Through the channels of the Apostolic Nunciature in Bogotà, four respirators and several containers of PPE equipment needed to treat patients infected with the coronavirus have been distributed to hospitals in Colombia.
Medical supplies distributed in poor areas
According to the Colombian Catholic Bishops’ Conference, the Apostolic Nuncio, Archbishop Luis Mariano Montemayor, has sent the Pope's gifts to some of the worst-hit areas of the country, in order to assist those in need who have difficulty in gaining access to medical care.

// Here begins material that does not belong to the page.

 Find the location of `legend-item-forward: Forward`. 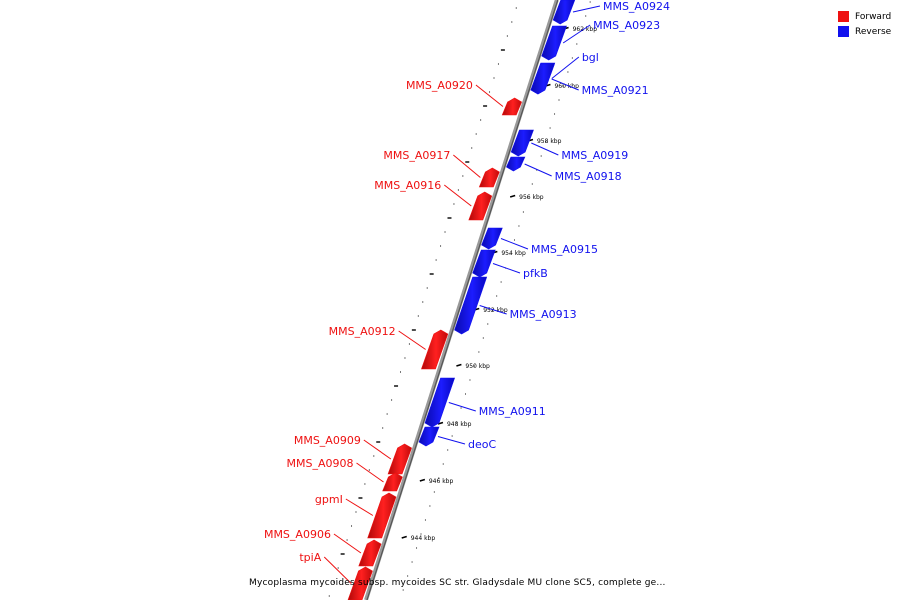

legend-item-forward: Forward is located at coordinates (868, 16).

With the help of the Colombian Air Force and in collaboration with the Military Ordinariate of Colombia, the medical supplies have been delivered to the Bishop of Quibdó, Juan Carlos Barreto Barreto, for the city's health- care centers, namely the San Francisco de Asis Hospital and the Santiago Clinic.
"This gesture highlights the continuous solicitude of Pope Francis for Colombia in many areas, and expresses his concern for all the Churches," the Bishop said in a note, reiterating his gratitude and affection for the Holy Father.
A new gift from the Pope to struggling communities
This is not the first time that the Pope has made concrete gestures of help to countries struggling to cope with the Covid-19 emergency. One year ago, on the feast of Saint George the Martyr, the Pope donated respirators and medical supplies to hospitals in Italy, Spain and Romania, the countries worst-hit by Covid at the time.
The distribution of the Pope’s gifts is coordinated by the Apostolic Almoner, Cardinal Konrad Krajewski. On some occasions he has been able to personally deliver the gifts.
Pope’s donation of respirators to Brazil
Last year Pope Francis sent eighteen Draeger ventilators for intensive care and six Fuji portable ultrasound scanners to Brazil, where the virus has killed many vulnerable people, including members of indigenous populations in the Amazon.
The delivery of the medical equipment to Brazil was made possible thanks to the efforts of a non-profit association called “Hope”, which is specialised in humanitarian health and education projects and has made every effort to procure high-tech life-saving equipment through various donors. “Hope” also provided for the transportation and installation of the equipment in the receiving hospitals.